Nonetheless, what they had in common was that they were dying from lung cancer. While in the hospital, they create their bucket list of things that they would do together on their road trip before dying. During crossing off items on their bucket list, they expressed feelings of failure and things that should have been done differently.
However, after seeing much that they wanted to see during their three-month trek, one of the old guys dies. The other old guy speaks at his friend’s funeral. This is a small part of his eulogy: “the last months of his life were the best months of mine. He saved my life; and he knew it before I did. I'm deeply proud that this man found it worth his while to know me. I think it's safe to say that we brought some joy to one another's lives.”
I have a bucket list. During my journey down my yellow brick road of life, I have spent a great deal of time visiting places throughout the world. However, my list would contain places that I wish I had seen. I want to spend time in Bhutan and visit the Chorten Stupa, which is perched on the side of a steep Himalayan mountain range.
Another area that I would like to visit would be the Stans: Kazakhstan, Kyrgyzstan, Tajikistan, Turkmenistan, and Uzbekistan in Central Asia. That area was part of the Silk Road, which dated back to the 2nd century BCE until the mid-15th century. It was a 4,000-mile trading link between Europe, the Middle East, and Asia.

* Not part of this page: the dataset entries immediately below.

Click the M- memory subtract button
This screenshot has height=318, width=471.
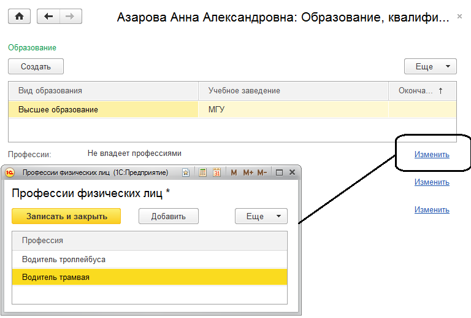pos(262,173)
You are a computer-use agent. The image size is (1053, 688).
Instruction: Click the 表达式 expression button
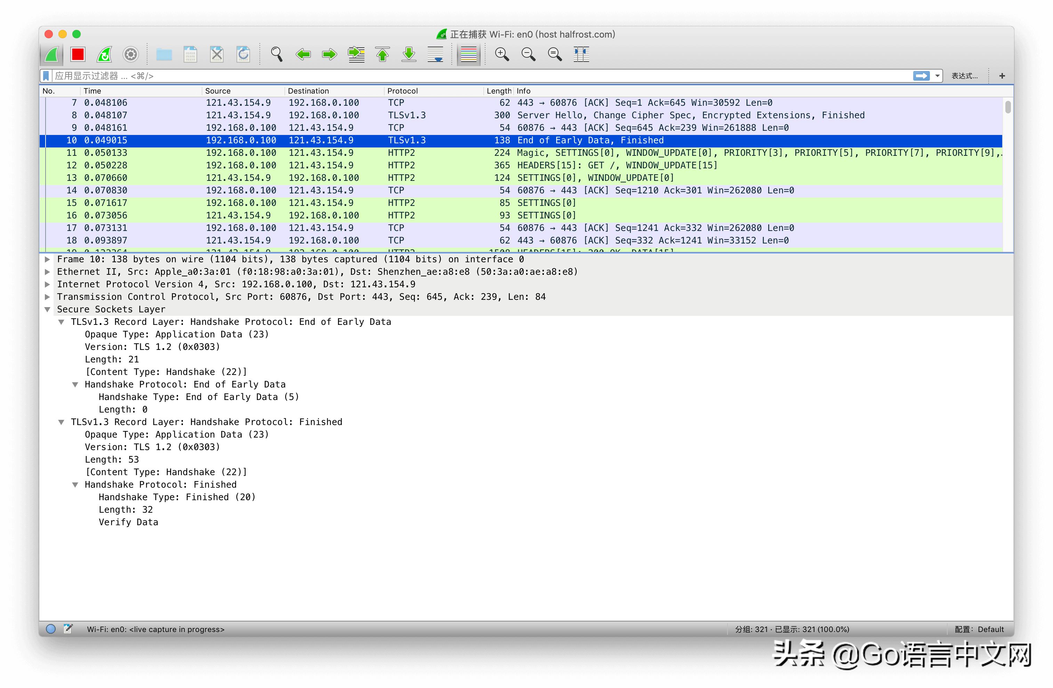point(965,76)
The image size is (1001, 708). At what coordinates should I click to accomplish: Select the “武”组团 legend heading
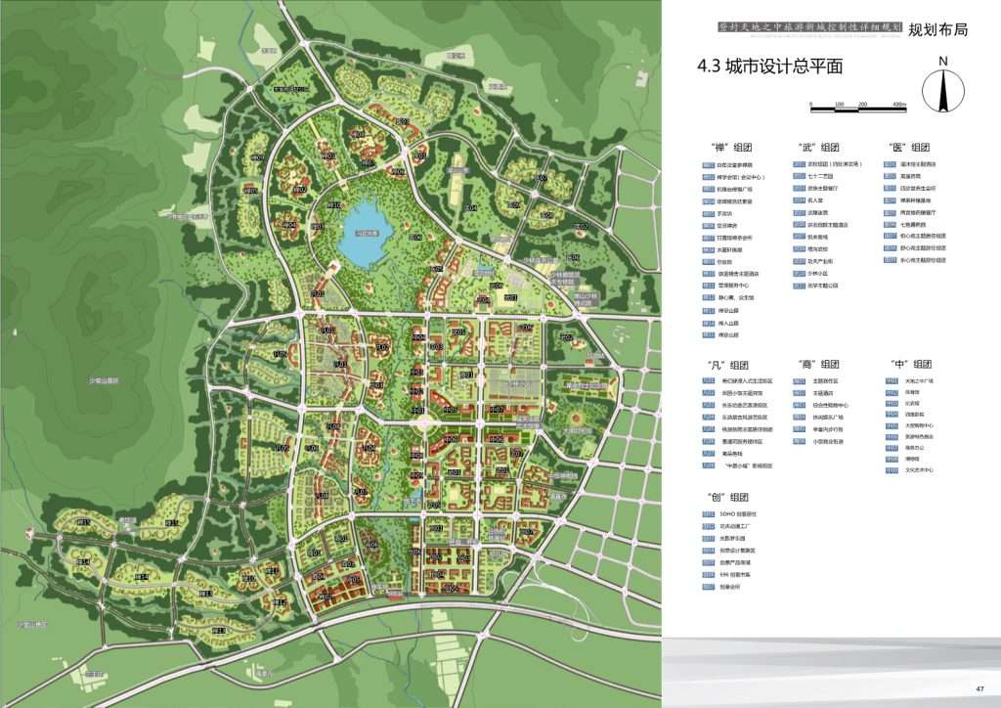[819, 147]
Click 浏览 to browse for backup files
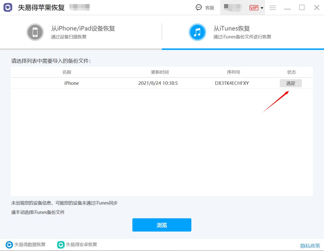324x251 pixels. click(x=162, y=225)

The Philippines is another country that I’d like to visit. At the end of WWII, my father visited parts of that country while waiting to get a boat to return to the States. Also, my web administrator lives in that country.
Finally, Mongolia is on my list. I would love to search for Genghis Khan’s burial site. Interestingly, all the locations are in Asia. Nonetheless, I am in my early 80s, visiting those eight Asian locations is beyond the pale. Even a cursory visit to each location would take a year and loads of money.

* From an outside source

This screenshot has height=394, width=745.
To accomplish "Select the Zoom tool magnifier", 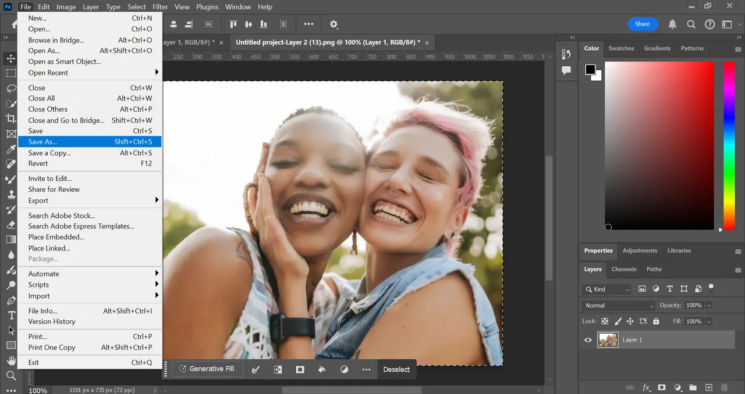I will (11, 375).
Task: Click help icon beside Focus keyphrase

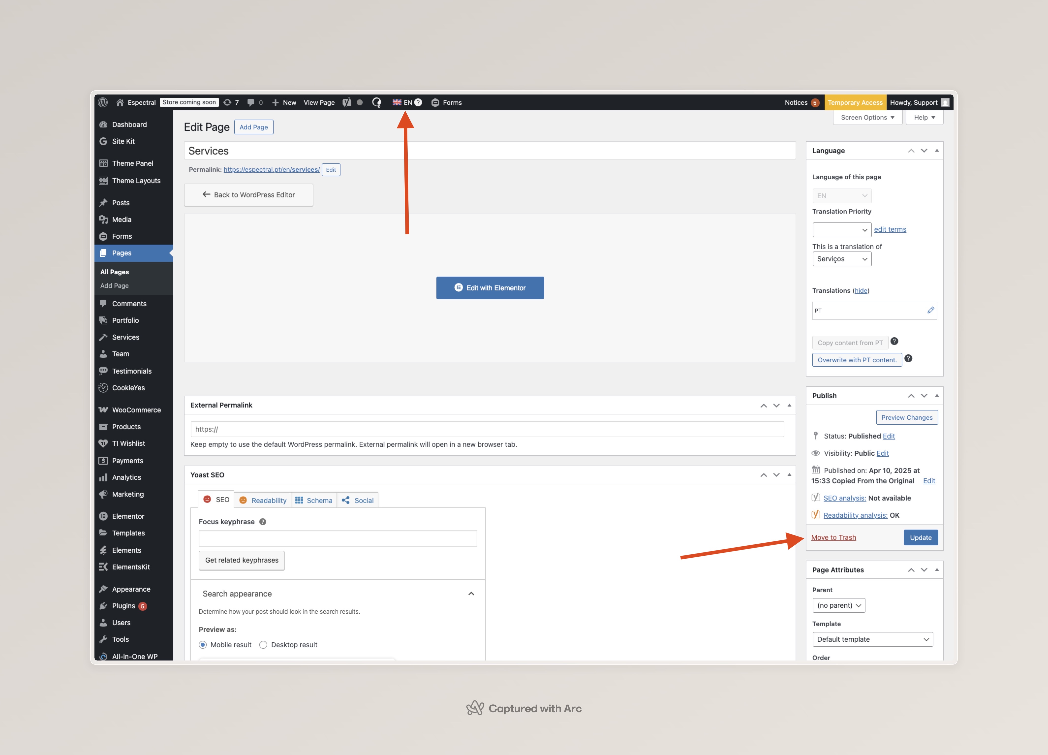Action: [262, 522]
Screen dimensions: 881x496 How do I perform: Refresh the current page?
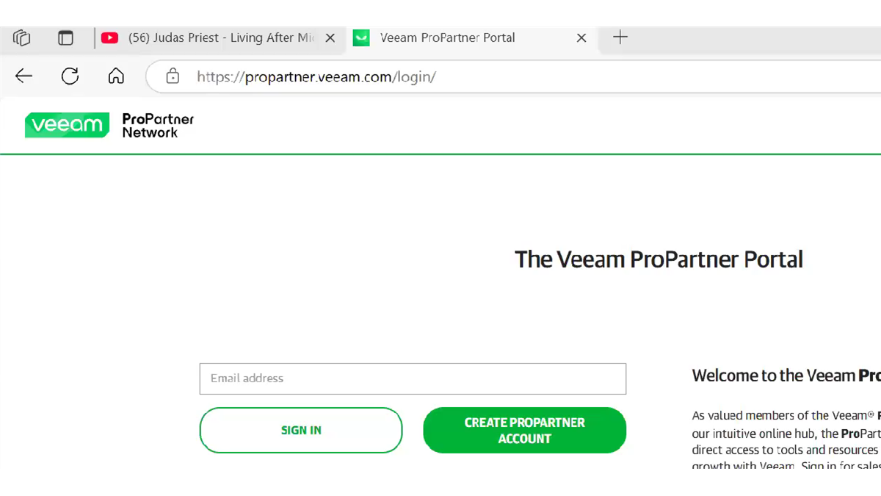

My bucket list contains personal items. I would also like to get my family in Myanmar along with me to be able to immigrate to Fort Frances, Ontario, Canada. Trump won’t allow anyone from Myanmar to even visit the States. Ti Ti was planning on spending Christmas with me in Crown Point, IN. We would have spent Christmas evening watching Song Sung Blue at a local theater.
If traveling in Asia were costly, I can only imagine what it would cost to bring my family of 5 and my great-granddaughter’s family of 4 to Fort Frances, Ontario, Canada, to supply housing, furnishings, clothing, and countless other necessities.

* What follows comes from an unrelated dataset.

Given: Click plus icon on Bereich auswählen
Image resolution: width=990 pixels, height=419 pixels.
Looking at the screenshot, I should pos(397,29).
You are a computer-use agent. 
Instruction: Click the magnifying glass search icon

I remember Morgan Freeman and Jack Nicholson in The Bucket List, sitting looking at the Great Pyramid of Giza. Freeman is explaining to Nicholson what the deceased Egyptians face at heaven’s gate when they die.
I don’t know whether some deity will ask us those two questions or not. However, I’m sure those remaining in the world after I kick the bucket remember me and how I answered the dual questions: “Have you found joy in your life? Followed up by “Has your life brought joy to others?”
I have had my share of joy on my journey down the yellow brick road of life. Also, I know that I have brought joy to others, especially in the past dozen years. Nonetheless, there is a seeming oxymoron about joy. What is fascinating about those two Egyptian questions is that they are essentially the same question. It can be seen in my mantra: “It is in giving that we get.” We can’t bifurcate giving and getting. The giver gets as much joy as the receiver. The more joy you get, the more joy you receive by giving. You can’t be a giver without at the same time getting joy.
Case in point. Ti Ti sent me a carved wall-hanging and two scarves, one of which she made for me for my birthday. Obviously, I was ecstatic. When I wrote to her after receiving the gifts, I asked Ti Ti who was happier, the giver or the receiver. She replied, “It means a lot to know the gifts made you happy. As for who is happier, I’d say it’s a tie! Seeing you delighted makes my heart so full, and I couldn’t ask for more.”